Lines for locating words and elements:
[BEGIN]

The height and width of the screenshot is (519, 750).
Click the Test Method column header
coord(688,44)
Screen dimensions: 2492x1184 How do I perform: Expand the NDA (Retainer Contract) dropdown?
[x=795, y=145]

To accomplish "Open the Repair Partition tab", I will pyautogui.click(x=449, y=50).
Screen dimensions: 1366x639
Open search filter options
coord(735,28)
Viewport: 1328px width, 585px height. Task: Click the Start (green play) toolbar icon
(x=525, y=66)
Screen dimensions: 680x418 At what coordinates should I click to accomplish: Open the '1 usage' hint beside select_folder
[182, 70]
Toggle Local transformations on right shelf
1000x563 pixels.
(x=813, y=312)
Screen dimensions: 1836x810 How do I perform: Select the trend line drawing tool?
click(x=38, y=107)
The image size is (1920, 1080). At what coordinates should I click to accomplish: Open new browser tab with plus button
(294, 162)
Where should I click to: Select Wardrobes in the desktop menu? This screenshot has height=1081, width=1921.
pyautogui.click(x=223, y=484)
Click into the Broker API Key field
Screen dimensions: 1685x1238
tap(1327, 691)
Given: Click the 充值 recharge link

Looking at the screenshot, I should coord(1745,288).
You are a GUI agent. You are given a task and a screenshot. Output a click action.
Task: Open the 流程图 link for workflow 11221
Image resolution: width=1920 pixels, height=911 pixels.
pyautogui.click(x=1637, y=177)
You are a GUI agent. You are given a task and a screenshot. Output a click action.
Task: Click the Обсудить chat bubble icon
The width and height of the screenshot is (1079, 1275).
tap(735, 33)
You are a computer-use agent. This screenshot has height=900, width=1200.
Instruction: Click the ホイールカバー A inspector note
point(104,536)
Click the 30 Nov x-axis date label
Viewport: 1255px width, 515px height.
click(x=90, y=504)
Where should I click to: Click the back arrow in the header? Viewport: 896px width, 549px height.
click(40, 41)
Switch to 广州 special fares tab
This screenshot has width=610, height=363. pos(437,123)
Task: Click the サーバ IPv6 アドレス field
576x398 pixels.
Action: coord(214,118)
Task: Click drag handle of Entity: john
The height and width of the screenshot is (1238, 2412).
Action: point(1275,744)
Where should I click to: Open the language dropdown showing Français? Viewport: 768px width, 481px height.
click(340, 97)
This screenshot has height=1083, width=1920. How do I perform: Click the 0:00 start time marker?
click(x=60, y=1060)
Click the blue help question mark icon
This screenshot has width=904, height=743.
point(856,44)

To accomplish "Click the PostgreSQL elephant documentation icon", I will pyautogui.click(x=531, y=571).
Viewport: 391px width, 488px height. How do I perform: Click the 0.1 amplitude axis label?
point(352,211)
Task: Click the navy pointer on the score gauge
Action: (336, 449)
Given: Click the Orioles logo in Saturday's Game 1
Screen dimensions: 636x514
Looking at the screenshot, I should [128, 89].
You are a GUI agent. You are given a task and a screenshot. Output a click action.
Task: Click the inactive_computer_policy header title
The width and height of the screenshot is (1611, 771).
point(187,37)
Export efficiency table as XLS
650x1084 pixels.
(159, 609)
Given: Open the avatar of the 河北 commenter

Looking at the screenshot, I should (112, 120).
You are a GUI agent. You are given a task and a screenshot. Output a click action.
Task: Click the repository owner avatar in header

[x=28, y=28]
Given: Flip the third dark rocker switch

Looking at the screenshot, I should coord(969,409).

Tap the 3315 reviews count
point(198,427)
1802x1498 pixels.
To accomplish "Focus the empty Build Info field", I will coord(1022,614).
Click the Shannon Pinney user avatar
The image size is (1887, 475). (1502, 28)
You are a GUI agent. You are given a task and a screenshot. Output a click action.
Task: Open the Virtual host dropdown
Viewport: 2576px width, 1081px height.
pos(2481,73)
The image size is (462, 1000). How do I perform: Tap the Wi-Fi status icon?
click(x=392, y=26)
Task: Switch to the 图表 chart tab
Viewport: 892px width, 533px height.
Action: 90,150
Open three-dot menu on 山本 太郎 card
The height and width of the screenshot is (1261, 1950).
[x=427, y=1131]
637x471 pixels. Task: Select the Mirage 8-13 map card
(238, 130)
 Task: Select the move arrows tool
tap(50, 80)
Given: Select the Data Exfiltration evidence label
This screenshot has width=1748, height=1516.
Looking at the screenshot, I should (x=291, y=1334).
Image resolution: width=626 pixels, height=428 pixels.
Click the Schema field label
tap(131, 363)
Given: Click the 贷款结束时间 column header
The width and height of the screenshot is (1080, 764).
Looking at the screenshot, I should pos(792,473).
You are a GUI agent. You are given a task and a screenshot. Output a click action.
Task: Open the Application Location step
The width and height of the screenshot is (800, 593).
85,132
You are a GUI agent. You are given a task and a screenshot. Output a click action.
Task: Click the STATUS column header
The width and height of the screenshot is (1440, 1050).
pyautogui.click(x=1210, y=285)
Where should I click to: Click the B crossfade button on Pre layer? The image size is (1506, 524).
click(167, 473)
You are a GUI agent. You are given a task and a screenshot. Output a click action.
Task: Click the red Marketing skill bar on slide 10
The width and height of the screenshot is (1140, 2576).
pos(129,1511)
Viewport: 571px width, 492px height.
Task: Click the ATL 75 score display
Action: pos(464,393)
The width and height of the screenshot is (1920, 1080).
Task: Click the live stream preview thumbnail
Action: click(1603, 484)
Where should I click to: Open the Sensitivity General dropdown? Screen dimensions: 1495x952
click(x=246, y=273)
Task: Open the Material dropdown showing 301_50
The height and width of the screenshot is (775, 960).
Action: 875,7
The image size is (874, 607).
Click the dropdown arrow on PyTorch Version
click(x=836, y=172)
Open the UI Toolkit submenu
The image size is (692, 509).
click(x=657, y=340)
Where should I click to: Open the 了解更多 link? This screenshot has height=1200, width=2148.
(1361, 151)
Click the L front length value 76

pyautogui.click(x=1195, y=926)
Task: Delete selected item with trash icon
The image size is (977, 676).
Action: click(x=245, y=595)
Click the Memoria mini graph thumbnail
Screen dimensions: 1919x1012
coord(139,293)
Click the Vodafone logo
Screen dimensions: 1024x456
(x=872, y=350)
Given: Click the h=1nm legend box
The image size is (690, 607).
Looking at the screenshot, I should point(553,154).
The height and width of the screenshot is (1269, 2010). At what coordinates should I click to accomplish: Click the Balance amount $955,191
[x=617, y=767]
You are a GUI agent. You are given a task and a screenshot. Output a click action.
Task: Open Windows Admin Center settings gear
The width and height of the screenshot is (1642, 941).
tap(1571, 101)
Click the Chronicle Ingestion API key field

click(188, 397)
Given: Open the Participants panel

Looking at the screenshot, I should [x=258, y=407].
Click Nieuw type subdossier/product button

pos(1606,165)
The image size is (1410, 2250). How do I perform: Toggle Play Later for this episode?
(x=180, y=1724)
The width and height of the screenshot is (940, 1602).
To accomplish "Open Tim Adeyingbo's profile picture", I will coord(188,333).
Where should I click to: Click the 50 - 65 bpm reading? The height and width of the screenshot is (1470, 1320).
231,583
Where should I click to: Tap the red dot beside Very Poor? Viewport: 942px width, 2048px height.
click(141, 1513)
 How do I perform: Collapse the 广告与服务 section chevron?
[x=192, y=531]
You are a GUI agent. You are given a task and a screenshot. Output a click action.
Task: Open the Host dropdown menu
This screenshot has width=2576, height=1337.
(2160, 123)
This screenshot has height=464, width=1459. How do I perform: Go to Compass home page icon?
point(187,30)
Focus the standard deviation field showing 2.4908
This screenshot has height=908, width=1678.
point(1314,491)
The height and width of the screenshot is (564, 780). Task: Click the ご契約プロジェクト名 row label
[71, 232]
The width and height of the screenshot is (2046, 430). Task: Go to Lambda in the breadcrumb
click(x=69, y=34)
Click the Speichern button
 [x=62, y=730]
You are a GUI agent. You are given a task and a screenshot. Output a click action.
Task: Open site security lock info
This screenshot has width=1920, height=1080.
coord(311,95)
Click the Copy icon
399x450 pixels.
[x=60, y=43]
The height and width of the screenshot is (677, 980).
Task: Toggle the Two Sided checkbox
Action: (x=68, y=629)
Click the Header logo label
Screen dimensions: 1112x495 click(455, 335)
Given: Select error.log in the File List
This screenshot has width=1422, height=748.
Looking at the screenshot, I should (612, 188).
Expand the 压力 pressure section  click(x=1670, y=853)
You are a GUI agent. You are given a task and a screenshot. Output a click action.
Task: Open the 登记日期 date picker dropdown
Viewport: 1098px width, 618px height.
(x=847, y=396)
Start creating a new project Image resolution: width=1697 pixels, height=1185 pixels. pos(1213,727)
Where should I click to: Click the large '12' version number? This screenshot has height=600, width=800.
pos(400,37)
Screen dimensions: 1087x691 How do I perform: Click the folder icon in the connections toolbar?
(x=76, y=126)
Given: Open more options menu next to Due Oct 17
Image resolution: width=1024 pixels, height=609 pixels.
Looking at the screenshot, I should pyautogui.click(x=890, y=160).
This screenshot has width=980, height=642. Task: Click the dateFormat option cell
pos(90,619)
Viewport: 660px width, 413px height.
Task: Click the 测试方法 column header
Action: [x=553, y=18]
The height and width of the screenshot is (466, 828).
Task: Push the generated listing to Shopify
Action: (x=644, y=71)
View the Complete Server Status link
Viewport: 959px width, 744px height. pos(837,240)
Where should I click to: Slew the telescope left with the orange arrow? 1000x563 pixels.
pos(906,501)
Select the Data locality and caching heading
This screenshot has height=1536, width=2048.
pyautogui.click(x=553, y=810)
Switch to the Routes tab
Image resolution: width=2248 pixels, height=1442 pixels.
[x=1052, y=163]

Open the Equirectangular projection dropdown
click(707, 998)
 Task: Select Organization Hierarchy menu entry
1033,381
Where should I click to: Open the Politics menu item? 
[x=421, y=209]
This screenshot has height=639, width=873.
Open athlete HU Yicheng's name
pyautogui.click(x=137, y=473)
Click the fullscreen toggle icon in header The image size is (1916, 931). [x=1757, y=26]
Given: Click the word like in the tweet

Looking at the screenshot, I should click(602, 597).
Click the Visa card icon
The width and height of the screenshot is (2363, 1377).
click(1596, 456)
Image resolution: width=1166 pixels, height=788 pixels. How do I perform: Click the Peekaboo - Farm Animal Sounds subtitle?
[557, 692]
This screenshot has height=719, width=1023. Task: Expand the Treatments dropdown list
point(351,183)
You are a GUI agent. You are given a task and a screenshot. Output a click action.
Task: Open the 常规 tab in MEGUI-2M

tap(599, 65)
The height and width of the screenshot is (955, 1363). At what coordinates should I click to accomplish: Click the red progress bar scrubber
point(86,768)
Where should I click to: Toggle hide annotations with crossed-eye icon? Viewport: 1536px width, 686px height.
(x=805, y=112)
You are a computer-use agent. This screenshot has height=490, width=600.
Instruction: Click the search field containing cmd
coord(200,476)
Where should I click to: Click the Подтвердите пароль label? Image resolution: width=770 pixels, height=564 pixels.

[END]

Copy out the stretch from the line containing "Where should I click to: Tap" through the line containing "point(1314,491)", substituting "Server" for "Host" and leaving everything else as it stands.

- **Output below**
Where should I click to: Tap the red dot beside Very Poor? Viewport: 942px width, 2048px height.
click(141, 1513)
 How do I perform: Collapse the 广告与服务 section chevron?
[x=192, y=531]
You are a GUI agent. You are given a task and a screenshot. Output a click action.
Task: Open the Server dropdown menu
This screenshot has width=2576, height=1337.
(2160, 123)
This screenshot has height=464, width=1459. How do I perform: Go to Compass home page icon?
point(187,30)
Focus the standard deviation field showing 2.4908
This screenshot has height=908, width=1678.
point(1314,491)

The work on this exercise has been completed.